Sobre o primeiro ponto da OT a JCP considera e apresentou o seguinte:
Não descorando a clara importância do debate sobre esta temática, este teria
sido muito mais coerente e eficaz se o Governo Regional já tivesse um estudo concreto
sobre este flagelo social;
Alertamos para a necessidade de se fazer um enquadramento real das
principais causas dos índices de dependência na Região, sendo estes uma causa directa
de problemas como o desemprego, a pobreza, os baixos salários, as desigualdades
sociais e a própria exclusão social, muito graças às políticas empregadas pelos
sucessivos governos regionais e nacionais do PS, PSD e CDS;
Foi destacada, também, a importância do reforço da articulação entre serviços
e entidades na aproximação dos cidadãos quer na prevenção, quer na luta contra a
recaída, devendo o Governo Regional chamar a si a responsabilidade de combater
directamente esta problemática, não o deixando exclusivamente para terceiros que
em muitas situações atuam de forma altamente precária;
A JCP defendeu que os jovens têm direito a uma vida saudável e livre de
dependências, sendo necessárias, para isso, políticas que se revertam na criação de
emprego em condições, na garantia de acesso ao Ensino Público, Gratuito,
Democrático e Universal, no acesso a cuidados de Saúde menos morosos e mais
condignos e na criação de meios/condições que ocupem o tempo livre dos jovens e
que reforcem o papel destes na sociedade;
Por último, consideramos que o combate contra esta calamidade, e ao contrário
daquilo que alguns partidos e juventudes partidárias defendem, não passa pela
legalização das ditas ‘’drogas leves’’. É necessário um verdadeiro combate no terreno e
reforço dos meios legais de combate ao tráfico ilegal de estupefacientes.

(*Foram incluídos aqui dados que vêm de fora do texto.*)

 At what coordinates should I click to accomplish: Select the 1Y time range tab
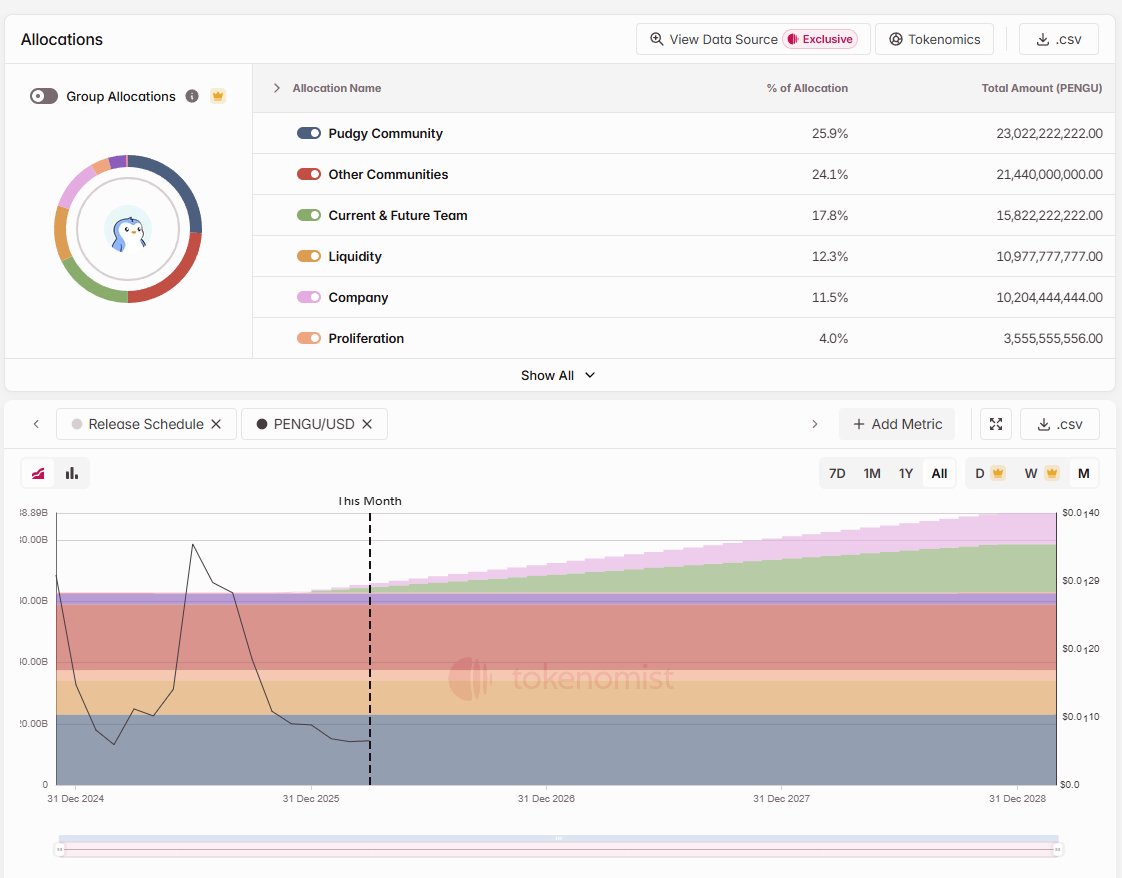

No âmbito do debate sobre o novo regime de enquadramento e apoio
ao associativismo jovem e participação cívica nos Açores (segundo ponto da OT), a JCP
defendeu a necessidade do maior estímulo e acompanhamento aos variados tipos de
associativismo jovem e de aumentar o apoio financeiro, logístico e de captação da
juventude açoriana a todas as identidades que trabalham com e para os jovens.